> _Objective_
State how many lines of the items below contain the string "with". Give only the number.

Stored entries

|---|

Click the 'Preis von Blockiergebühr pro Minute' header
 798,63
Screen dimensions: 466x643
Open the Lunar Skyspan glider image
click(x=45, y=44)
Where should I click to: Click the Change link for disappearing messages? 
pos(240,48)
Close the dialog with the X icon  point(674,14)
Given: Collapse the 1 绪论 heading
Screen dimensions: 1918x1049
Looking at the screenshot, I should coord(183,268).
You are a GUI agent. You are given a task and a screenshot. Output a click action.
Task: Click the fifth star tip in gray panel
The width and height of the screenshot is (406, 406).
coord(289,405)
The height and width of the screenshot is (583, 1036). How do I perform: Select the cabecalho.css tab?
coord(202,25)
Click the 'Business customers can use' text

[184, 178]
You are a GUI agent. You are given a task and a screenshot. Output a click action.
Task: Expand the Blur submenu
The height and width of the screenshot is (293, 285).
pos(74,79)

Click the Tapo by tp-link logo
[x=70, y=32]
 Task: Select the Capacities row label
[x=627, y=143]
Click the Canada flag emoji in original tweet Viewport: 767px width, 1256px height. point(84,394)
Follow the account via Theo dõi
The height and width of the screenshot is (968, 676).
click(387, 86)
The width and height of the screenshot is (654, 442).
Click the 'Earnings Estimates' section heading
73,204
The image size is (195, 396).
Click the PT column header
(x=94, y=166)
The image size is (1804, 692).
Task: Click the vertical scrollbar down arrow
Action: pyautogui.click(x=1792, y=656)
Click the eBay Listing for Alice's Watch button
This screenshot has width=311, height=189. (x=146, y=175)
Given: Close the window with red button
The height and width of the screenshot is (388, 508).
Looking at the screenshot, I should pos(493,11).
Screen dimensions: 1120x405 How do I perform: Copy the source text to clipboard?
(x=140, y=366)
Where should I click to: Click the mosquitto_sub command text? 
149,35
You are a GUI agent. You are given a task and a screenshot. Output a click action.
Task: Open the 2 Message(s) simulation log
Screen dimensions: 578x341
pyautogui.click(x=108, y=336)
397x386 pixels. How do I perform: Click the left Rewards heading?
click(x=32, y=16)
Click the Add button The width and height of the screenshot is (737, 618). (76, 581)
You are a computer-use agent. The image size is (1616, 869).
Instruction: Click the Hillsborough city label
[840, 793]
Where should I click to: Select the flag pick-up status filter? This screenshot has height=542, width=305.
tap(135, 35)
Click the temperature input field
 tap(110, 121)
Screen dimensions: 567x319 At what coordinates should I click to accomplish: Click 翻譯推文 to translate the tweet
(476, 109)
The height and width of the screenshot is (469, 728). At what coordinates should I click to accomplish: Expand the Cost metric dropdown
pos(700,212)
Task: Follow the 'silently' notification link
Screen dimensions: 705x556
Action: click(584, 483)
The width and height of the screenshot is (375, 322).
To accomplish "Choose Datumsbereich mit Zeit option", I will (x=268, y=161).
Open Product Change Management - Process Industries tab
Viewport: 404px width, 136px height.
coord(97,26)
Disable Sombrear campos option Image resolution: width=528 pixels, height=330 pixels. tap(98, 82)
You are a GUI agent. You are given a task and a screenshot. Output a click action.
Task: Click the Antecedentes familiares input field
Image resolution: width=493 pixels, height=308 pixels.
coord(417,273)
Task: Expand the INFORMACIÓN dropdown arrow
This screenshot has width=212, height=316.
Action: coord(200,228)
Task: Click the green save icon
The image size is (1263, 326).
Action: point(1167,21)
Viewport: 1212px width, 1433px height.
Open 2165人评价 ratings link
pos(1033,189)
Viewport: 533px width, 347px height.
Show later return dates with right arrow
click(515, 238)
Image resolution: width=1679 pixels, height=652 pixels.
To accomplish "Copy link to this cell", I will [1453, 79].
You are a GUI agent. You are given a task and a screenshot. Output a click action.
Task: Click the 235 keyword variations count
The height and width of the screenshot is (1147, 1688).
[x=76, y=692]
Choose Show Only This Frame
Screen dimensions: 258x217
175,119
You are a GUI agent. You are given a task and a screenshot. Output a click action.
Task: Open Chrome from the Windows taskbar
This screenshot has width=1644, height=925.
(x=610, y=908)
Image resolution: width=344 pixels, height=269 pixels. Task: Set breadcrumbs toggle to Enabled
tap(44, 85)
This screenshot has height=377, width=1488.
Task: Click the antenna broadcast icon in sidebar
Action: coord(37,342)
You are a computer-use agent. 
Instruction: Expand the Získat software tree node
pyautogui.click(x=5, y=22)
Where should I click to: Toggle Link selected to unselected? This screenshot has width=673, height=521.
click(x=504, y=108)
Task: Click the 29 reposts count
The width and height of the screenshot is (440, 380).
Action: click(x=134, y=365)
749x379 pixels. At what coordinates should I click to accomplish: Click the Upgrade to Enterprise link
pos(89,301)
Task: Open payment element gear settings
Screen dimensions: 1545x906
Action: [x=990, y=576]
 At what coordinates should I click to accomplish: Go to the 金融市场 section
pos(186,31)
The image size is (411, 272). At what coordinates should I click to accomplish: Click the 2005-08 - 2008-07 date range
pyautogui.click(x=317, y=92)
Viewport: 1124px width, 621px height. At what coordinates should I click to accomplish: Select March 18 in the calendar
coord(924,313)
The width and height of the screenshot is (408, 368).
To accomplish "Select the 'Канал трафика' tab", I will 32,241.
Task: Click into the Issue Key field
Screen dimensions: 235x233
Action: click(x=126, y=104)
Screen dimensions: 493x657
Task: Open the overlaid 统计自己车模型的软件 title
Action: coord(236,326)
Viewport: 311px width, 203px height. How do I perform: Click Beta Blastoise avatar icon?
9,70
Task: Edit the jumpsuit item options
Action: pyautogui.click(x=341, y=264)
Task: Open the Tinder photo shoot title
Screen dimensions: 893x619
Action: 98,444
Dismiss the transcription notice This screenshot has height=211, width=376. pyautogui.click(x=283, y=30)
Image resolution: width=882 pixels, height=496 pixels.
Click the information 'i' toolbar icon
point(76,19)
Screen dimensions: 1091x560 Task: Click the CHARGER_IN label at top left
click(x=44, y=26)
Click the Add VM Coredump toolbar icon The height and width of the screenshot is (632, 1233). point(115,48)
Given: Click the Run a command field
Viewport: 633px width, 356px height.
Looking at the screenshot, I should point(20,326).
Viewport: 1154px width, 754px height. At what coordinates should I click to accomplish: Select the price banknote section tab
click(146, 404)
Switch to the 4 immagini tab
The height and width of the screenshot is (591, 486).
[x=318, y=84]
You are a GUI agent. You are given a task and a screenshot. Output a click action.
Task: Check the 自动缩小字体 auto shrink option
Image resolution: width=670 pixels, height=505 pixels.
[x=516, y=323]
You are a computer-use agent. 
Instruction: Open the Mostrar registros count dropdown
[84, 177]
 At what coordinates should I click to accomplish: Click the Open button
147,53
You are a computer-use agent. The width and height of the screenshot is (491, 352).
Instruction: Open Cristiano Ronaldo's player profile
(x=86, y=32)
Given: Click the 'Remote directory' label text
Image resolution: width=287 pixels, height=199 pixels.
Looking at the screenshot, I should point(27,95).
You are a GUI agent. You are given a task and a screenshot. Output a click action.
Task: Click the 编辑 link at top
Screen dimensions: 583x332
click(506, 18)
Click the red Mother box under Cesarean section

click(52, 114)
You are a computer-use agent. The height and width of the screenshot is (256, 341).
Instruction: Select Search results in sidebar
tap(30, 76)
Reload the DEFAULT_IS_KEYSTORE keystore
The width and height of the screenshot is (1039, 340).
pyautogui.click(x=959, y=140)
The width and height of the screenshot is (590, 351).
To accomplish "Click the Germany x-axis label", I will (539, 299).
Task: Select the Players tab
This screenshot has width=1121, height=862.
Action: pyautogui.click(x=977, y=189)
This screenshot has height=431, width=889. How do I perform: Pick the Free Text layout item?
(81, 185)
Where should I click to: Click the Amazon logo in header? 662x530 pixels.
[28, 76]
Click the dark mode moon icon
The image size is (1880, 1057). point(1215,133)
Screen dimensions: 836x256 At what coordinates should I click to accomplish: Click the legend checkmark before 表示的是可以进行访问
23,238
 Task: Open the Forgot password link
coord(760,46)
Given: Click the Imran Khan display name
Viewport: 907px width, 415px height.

|---|

> _Solution to this problem_
3